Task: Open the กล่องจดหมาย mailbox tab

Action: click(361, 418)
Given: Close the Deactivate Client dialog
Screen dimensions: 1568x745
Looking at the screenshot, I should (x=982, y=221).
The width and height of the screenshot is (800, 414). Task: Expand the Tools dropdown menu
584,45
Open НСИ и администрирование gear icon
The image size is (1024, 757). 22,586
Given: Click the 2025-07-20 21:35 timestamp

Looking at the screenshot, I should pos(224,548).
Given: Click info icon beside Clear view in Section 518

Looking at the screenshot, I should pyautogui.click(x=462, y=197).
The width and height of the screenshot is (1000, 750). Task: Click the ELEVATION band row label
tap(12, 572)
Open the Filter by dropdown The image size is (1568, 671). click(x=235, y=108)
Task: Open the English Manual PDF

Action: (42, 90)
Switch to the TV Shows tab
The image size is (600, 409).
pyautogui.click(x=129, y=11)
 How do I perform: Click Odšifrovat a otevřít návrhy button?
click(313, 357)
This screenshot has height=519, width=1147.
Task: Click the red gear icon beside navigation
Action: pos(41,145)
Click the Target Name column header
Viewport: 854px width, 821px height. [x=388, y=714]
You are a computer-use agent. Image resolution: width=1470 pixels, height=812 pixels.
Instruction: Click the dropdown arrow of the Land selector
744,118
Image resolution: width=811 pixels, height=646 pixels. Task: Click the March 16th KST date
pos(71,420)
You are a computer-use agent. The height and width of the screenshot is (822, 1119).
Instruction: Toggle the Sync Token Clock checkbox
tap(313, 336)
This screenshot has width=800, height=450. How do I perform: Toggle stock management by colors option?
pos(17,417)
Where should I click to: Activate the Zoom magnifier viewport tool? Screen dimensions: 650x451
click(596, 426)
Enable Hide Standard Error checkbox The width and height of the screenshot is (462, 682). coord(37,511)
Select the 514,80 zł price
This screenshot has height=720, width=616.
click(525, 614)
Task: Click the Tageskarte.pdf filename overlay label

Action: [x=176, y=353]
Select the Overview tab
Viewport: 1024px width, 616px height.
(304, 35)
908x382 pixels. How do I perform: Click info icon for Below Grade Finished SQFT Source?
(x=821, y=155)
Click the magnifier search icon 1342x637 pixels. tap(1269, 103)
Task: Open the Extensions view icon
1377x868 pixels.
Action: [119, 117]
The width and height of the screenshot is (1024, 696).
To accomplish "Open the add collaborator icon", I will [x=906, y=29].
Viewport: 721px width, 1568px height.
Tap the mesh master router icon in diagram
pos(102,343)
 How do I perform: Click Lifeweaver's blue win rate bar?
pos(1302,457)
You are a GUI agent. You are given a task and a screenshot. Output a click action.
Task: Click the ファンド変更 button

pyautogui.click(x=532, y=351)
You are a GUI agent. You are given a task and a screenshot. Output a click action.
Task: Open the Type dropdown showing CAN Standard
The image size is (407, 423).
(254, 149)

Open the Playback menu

───

Problem statement -
If a line above holds the string "agent", copy it out.

Written solution -
You are a computer-use agent. Image resolution: width=1470 pixels, height=812 pixels.
You are a computer-use agent. The height and width of the screenshot is (822, 1119).
You are a GUI agent. You are given a task and a screenshot. Output a click action.
You are a GUI agent. You are given a task and a screenshot. Output a click action.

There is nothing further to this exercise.